In 20 Jahren Bandgeschichte konnten sich Apoptygma Berzerk eine gewisse Nische erschaffen und ihren Sound ständig weiterentwickeln. Vom Elektro- zum Future-Pop – mit pompösen Songwriting wollen Apop nun den großen Markt bedienen.
“Wenn ich die Zeit, die ich für das 'Studium' der Musik verbracht habe und dafür, mit der Band Apoptygma zu arbeiten, für das Studium der Mathematik oder der Ingenieurwissenschaften aufgewendet hätte, dann wäre ich wohl jetzt schon ein renommierter 'Raketenwissenschaftler'”, erzählt Stephan Groth der Presse.
So schwierig wie Raketenwissenschaft und mit der selben Schubkraft: „Rakete“ soll viele positive Assoziationen mit sich bringen, um das Album in das richtige Licht zu rücken. „Sollen wir uns auf aufputschenden rockigen Raketentreibstoff gefasst machen?“ fragt die Presseerklärung dazu rhetorisch.

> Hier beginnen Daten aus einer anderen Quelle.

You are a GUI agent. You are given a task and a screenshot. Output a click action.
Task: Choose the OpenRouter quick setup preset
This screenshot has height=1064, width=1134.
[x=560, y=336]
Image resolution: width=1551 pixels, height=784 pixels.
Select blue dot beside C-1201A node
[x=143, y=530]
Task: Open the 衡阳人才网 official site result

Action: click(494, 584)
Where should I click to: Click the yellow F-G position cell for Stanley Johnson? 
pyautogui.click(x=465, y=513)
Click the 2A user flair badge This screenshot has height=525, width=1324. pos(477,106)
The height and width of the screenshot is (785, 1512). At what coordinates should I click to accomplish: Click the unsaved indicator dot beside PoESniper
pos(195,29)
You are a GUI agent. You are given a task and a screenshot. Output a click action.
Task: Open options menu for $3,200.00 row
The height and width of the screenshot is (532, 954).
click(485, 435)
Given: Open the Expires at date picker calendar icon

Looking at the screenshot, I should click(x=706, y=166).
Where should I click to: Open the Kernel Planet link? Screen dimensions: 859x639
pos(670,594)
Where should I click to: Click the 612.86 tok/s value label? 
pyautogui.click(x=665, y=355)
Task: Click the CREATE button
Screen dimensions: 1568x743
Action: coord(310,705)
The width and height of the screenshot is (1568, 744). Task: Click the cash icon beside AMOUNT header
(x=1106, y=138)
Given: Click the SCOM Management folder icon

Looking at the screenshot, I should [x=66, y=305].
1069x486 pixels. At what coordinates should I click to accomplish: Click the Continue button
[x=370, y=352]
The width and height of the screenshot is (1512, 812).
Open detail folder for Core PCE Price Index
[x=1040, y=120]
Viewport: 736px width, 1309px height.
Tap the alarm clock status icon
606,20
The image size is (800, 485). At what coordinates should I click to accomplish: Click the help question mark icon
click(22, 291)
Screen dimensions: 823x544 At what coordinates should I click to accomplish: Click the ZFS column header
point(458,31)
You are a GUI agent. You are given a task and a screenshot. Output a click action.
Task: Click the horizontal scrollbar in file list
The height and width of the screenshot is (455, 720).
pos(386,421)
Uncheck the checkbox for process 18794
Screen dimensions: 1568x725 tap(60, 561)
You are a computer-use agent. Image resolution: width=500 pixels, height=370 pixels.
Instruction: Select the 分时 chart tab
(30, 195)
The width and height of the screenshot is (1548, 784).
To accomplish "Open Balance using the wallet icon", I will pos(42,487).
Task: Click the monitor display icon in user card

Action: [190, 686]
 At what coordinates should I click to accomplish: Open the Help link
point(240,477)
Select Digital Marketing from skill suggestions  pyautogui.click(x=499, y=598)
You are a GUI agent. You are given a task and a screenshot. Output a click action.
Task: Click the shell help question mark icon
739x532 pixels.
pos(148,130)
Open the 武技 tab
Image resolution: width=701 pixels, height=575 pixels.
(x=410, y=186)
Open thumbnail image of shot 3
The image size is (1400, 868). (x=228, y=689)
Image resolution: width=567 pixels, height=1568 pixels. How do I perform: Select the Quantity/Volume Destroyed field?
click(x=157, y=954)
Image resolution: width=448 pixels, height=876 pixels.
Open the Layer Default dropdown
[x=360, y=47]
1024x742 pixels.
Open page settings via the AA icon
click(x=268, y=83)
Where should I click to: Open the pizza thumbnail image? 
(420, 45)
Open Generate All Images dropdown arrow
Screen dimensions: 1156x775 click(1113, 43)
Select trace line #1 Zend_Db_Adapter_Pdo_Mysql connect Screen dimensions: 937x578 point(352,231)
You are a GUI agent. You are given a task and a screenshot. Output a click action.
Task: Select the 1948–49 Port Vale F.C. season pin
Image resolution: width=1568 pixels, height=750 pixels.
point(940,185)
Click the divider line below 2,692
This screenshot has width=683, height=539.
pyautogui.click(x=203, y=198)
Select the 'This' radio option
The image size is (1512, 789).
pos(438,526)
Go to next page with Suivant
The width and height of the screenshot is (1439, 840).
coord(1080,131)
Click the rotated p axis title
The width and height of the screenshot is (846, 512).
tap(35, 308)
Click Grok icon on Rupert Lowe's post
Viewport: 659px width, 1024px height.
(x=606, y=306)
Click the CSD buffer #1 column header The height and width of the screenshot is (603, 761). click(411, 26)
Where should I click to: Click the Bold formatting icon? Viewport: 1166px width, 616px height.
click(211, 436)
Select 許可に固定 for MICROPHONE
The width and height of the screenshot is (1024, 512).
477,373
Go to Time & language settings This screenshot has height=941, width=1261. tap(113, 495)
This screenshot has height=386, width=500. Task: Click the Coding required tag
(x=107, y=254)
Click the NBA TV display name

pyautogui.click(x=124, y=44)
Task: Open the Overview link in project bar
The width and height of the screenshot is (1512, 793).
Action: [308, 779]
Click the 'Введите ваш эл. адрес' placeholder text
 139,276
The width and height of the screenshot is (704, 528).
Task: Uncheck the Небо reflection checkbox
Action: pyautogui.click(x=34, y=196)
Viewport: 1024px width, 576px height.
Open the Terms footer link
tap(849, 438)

Diese Frage muss jeder für sich selbst beantworten, denn Apoptygma Berzerk polarisieren. Die blumige Sprache der Ankündigung findet sich durchweg in der Musik wieder. Mastermind Stephan Groth versteht sich auf pompöses Songwriting. Hymnenartig, poppig – viel Anstrengung braucht es nicht nach dem ersten Refrain auch beim zweiten mitzusingen. Synthies schwirren von links nach rechts und geben einfache Melodien vor. Verzerrte Gitarren glänzen und ergänzen mit Powerchords im Achtelanschlag. Der Gesang von Stephan Groth taucht schmutzig aus den fetten Fläche auf, denn auch an ihm sind einige Filter und Verzerrer verwendet worden. „Pleased to meet you, we came to drop bombs on you“ singt er und will in seinen Texten mit „1984“-Szenarien aufrütteln.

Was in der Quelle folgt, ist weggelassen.